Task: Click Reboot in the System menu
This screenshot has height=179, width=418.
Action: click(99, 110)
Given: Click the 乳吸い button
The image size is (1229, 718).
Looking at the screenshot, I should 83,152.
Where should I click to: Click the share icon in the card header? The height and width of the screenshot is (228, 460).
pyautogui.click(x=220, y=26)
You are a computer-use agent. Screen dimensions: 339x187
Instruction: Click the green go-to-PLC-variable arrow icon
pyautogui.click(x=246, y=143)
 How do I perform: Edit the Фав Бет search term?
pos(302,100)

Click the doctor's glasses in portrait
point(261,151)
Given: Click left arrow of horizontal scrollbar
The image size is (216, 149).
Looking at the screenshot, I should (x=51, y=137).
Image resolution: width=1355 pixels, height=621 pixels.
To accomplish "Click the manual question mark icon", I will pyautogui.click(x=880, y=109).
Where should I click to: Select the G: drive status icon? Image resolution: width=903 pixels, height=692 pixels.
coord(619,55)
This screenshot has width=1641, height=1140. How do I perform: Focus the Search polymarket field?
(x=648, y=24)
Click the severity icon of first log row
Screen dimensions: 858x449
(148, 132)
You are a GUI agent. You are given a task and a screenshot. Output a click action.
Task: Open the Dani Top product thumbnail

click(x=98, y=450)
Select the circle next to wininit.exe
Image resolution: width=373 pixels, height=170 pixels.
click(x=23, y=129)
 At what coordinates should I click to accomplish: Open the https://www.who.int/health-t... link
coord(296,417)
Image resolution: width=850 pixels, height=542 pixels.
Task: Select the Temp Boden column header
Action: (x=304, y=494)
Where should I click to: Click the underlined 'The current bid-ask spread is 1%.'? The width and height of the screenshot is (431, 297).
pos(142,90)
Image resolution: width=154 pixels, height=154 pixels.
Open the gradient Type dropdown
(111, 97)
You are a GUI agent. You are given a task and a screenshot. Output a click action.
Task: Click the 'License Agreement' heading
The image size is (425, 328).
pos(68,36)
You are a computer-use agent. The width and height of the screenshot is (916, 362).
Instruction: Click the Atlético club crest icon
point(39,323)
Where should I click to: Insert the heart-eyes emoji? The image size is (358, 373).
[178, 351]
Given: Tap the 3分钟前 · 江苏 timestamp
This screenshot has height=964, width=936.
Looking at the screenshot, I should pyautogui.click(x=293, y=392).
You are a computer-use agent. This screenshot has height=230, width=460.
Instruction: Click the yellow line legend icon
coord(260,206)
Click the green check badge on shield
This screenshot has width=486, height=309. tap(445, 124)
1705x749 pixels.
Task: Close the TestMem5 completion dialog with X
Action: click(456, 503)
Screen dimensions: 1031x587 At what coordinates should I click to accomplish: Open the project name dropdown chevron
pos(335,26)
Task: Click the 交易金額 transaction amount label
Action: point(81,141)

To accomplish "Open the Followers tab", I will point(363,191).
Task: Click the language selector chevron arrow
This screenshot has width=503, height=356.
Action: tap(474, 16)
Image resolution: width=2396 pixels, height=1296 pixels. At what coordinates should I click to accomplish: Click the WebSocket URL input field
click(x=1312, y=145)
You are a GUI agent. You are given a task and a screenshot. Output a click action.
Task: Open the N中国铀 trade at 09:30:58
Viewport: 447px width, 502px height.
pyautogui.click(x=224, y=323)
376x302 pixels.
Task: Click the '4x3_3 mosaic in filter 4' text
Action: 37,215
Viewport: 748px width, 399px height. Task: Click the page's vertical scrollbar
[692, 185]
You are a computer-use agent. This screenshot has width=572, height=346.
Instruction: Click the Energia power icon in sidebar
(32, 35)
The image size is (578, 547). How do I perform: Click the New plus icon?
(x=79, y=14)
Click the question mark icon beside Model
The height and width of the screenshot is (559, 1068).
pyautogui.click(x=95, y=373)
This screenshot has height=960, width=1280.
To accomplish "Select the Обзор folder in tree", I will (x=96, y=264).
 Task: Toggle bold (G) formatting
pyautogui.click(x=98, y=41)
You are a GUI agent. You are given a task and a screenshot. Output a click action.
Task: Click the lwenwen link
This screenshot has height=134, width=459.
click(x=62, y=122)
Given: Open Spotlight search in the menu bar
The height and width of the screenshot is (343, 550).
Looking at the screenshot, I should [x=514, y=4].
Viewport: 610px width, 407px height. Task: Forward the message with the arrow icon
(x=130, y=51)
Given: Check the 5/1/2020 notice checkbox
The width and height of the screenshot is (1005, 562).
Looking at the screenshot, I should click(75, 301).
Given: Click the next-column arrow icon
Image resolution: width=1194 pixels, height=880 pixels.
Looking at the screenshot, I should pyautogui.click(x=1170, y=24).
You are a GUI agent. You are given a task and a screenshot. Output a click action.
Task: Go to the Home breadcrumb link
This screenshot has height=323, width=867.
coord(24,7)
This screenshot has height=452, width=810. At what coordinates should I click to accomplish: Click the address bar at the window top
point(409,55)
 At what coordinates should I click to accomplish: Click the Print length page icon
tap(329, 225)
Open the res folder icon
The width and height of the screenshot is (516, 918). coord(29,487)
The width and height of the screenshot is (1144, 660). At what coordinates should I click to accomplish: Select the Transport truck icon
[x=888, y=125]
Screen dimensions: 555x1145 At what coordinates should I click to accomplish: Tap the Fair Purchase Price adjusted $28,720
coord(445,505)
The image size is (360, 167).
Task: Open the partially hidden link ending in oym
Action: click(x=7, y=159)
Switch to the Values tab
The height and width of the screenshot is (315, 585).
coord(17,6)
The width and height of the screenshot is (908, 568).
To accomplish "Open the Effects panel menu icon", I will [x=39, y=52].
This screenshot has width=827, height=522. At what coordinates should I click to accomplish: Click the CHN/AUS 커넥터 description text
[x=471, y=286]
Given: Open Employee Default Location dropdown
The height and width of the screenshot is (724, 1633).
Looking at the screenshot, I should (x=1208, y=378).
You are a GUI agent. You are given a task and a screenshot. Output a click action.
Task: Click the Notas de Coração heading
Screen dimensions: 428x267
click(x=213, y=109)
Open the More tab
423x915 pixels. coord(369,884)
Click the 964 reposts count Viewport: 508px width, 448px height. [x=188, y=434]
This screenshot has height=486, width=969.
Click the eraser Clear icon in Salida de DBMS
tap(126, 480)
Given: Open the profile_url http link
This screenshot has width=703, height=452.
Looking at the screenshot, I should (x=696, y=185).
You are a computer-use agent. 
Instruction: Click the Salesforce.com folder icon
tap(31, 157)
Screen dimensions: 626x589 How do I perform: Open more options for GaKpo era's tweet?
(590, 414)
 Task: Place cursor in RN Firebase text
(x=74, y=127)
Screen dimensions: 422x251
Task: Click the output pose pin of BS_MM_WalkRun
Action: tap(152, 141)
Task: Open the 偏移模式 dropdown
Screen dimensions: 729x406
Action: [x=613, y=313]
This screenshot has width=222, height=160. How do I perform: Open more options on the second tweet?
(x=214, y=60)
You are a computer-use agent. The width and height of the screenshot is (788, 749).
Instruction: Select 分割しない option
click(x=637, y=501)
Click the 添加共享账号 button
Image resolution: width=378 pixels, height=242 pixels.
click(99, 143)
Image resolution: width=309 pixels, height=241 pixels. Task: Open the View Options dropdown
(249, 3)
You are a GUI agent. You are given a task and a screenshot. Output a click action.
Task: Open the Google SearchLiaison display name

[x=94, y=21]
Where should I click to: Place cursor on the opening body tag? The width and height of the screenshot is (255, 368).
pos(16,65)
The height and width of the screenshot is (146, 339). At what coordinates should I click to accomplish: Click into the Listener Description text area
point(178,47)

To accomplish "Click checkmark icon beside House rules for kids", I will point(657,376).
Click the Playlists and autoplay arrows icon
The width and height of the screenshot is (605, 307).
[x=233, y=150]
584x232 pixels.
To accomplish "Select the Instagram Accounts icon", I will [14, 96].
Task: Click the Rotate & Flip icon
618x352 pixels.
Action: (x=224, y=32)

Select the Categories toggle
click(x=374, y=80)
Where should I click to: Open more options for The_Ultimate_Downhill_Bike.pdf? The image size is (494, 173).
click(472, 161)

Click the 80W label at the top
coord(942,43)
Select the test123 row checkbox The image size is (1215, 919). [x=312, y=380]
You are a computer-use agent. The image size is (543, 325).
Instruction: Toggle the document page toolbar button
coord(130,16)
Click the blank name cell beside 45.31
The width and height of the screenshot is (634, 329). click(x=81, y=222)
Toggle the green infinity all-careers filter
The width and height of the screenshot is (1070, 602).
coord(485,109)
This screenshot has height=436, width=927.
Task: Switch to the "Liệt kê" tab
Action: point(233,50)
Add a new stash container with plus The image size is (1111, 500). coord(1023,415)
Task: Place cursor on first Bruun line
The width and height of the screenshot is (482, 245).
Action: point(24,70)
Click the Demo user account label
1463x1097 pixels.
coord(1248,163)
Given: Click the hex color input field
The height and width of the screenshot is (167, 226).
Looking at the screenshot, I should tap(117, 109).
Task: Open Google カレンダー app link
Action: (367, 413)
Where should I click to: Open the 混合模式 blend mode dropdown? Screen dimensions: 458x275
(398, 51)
◆ ◆ ◆ ◆
Within the listing above, copy each line that has the string "computer".

* Your solution *
You are a computer-use agent. Screen dimensions: 339x187
You are a computer-use agent. The width and height of the screenshot is (916, 362).
You are a computer-use agent. This screenshot has height=230, width=460.
You are a computer-use agent. This screenshot has width=572, height=346.
You are a computer-use agent. 
You are a computer-use agent. The width and height of the screenshot is (788, 749).
You are a computer-use agent. The image size is (543, 325).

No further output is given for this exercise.